§ Input data

========================================

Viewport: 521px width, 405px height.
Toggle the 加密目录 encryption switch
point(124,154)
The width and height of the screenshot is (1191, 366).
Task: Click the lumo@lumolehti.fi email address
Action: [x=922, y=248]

========================================

§ Problem details
Recopy the records without any alteration.

§ Your solution
Viewport: 521px width, 405px height.
Toggle the 加密目录 encryption switch
point(124,154)
The width and height of the screenshot is (1191, 366).
Task: Click the lumo@lumolehti.fi email address
Action: [x=922, y=248]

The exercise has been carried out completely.